For Black America the Dream is a Nightmare

Kali Akuno was the Coordinator of Special Projects and External Funding for the late mayor Chokwe Lumumba in Jackson, MS. He is the author of the organizing handbook Let Your Motto Be Resistance and wrote the preface to the report Operation Ghetto Storm. He is an organizer with the Malcolm X Grassroots Movement (MXGM) (http://www.mxgm.org), former co-director of the US Human Rights Network, and served as executive director of the People’s Hurricane Relief Fund based in New Orleans, LA. Kali currently resides in Jackson, MS.

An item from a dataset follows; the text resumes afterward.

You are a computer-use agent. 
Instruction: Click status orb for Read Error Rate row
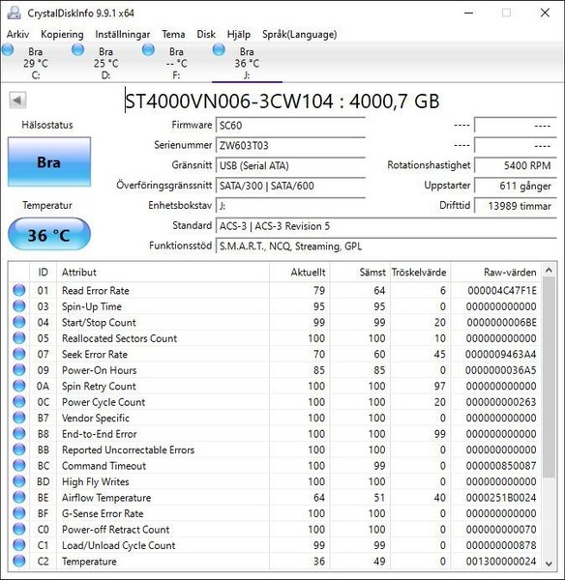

Real News interview with Kali Akuno, transcript:

For Black America, the Dream is a Nightmare

JARED BALL, PRODUCER, TRNN: Welcome, everyone, back to the Real News Network. I’m Jared Ball here in Baltimore.We are joined again by Kali Akuno, veteran activist of many formations, but who joins us today to talk about a new film he’s working on, An American Nightmare: Black Labor and Liberation. As it is described, this is a documentary series exploring the roots of anti-black racism in the United States and asks the key questions: how can black communities defend themselves against deeply ingrained structures of racism? And how can they build collective resistance and unite with people of all races, nationalities, and ethnicities to root out racism, white supremacy, and dismantle the structures that make them necessary?Kali Akuno, welcome back to the Real News.

KALI AKUNO: Pleasure to be here.

BALL: So in the trailer for your documentary you start with this juxtaposition of sorts between Malcolm X and Barack Obama. And I’m wondering how this in fact sets up the rest of the film.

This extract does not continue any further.